Northeastern Section - 50th Annual Meeting (23–25 March 2015)

Paper No. 2
Presentation Time: 8:00 AM-12:00 PM

AN UPDATE ON THE CHLORIDE HYDROGEOCHEMISTRY IN SENECA LAKE, NY


HALFMAN, John D., Department of Geoscience, Hobart & William Smith Colleges, 300 Pulteney Street, Geneva, NY 14456, halfman@hws.edu

Seneca Lake has significantly larger chloride and sodium concentrations (125 and 80 ppm) than the neighboring Finger Lakes in central NY (mean 25 ± 0.7 and 18 ± 0.6 ppm). The modern-day fluvial and salt mine waste fluxes are insufficient to attain the measured lake concentrations based on steady-state, mass-balance arguments. Thus, previous workers hypothesized that the additional salt entered from the lake floor (Wing et al., 1995; Halfman et al., 2006) to balance the budget. The deep bedrock floor under the basin provided a groundwater connection between the lake and underlying Silurian Salina Formation (rock salts). This presentation updates the major ion hydrogeochemistry of Seneca and neighboring Finger Lakes.

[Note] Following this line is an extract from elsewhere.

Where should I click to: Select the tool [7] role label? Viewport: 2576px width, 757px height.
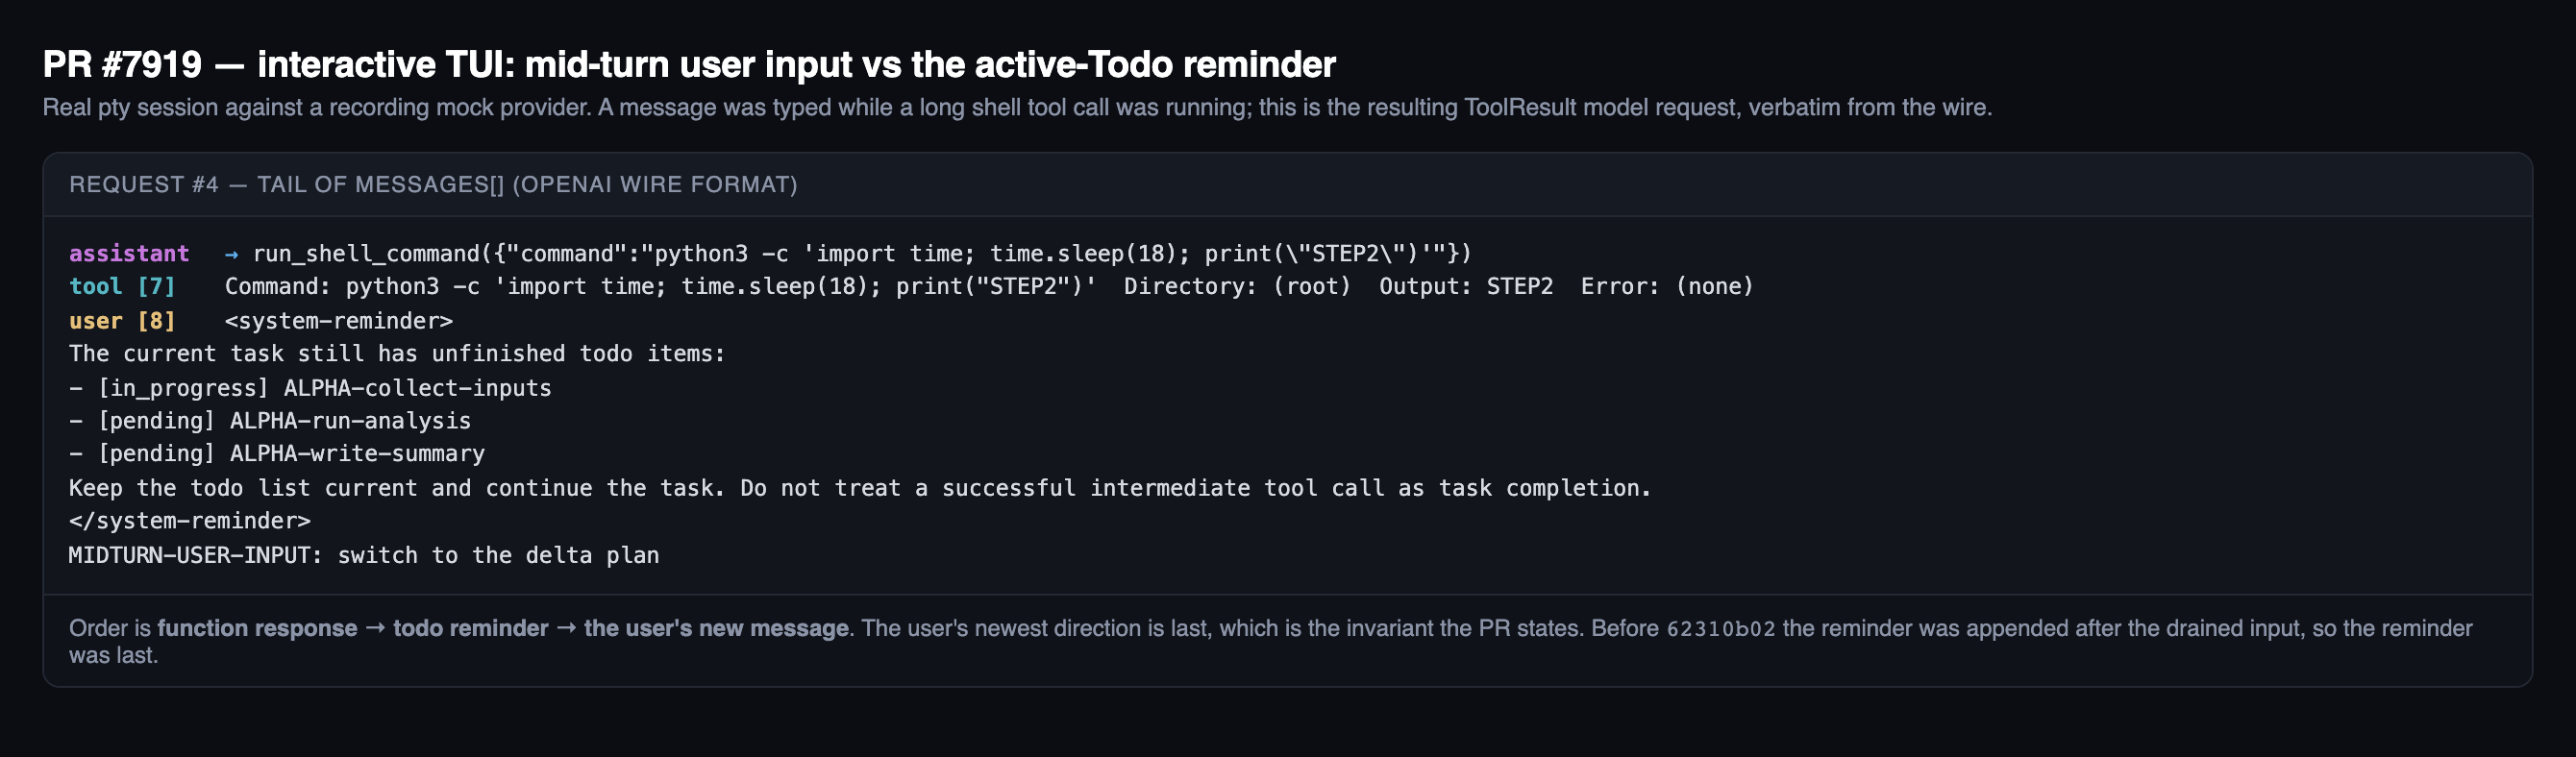122,287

Water has been periodically collected from at least 2 sites in the 8 easternmost Finger Lakes, and the major streams flowing into Seneca Lake over the past decade. Samples were filtered (0.45 mm), and filtrate analyzed for Cl-, SO42-, Na+, K+, Mg2+, Ca2+ by ion chromatograph. This data were augmented with historical Cl concentration data and salt mine waste discharge data, unearthed from archived water quality reports by municipal water providers and the EPA ICS web site. Cl concentrations have significantly changed over time. Thus, chloride is not at steady state in these lakes.

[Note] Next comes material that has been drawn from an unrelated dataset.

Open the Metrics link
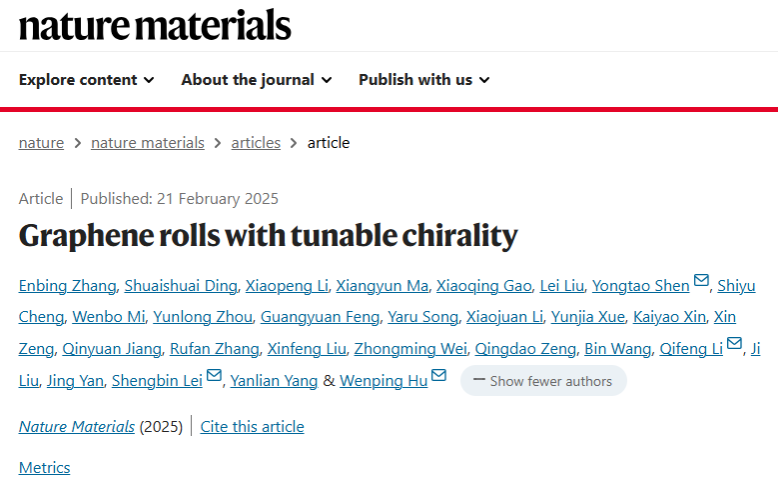Screen dimensions: 778x487 point(45,467)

The historical chloride concentration trends divided the lakes into two groups. (1) Hemlock, Canadice & Skaneateles Lakes, revealed small Cl concentrations in the early 1900s (2 to 5 ppm) increasing stepwise in the 1960s and 1990s to today (20 to 30 ppm). The patterns mimicked those detected in other waterways influenced by increasing use of road de-icing salts. (2) Seneca and Cayuga Lakes revealed larger and steadily increasing Cl concentrations (40 to 110 ppm) in the early 1900s, a distinct peak in Cl concentrations (180 ppm) from 1965 to 1975, and then decreasing Cl concentrations to today (120 ppm). Modeling Seneca’s Cl inputs suggests that the estimated fluvial and mine waste fluxes still require a groundwater source to balance the early 1900s Cl budgets. Mine “issues” leaked up to a million tons of salt into the lake to partially support the mid-century peak concentrations. Since the 1970s peak, groundwater inputs are no longer necessary to support the measured Cl concentrations.